In our daily lives, we sleep on textiles, we walk across asphalt, we unburden ourselves on formica and wood and metal. We exhale into ceramics, and stare farsightedly out of glass. Our lives are not merely the journeys that happen around objects, but rather a nuanced balance between what is clearly defined and what can only be intuited. Those fictional universes that not only recognize but use the great dramatic power of materials give us a solid look into our ephemeral selves.

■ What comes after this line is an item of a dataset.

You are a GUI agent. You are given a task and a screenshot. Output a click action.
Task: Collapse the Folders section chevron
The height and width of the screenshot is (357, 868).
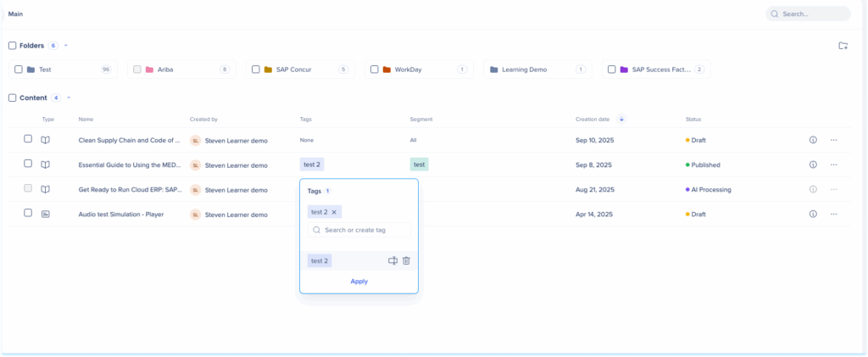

Julia Ingalls is primarily an essayist. Her work has appeared or is forthcoming in Slate, Salon, Dwell, Guernica, The LA Weekly, The Nervous Breakdown, Forth, Trop, and 89.9 KCRW. She's into it.
1 Comment
A good visceral read like a true detective watch. Not familiar enough with Twin Peaks to integrate that into my thinking, but i do know that the architectural journal LOG name is a reference to the log lady (vague memory)........it appears to me after reading this that the material between sanity and insanity could be the "worn" material. The material with a readable history and at least an aesthetic quality of abandonment. The abandonment bit is important because you can have "worn" materials that appear exciting like a Soho loft apartment brick interior rented at $15k a month with Barcelona chairs sitting on stained old timber beams next to Italian modern kitchen. This would almost suggest the inert quality of this line between sanity and insanity material be abandonment. Been working on a large abandoned hospital to rental project for a few years now and every time I survey - little enclaves of homeless residences are encountered with human feces not far away from where they sleep and eat. The abandoned appear to find their homes in the abandoned. To be quite honest though I am not certain the homeless and nomadic are less sane than me. Donald trumps brass overdose is argueably just as insane? Got me thinking, tanks.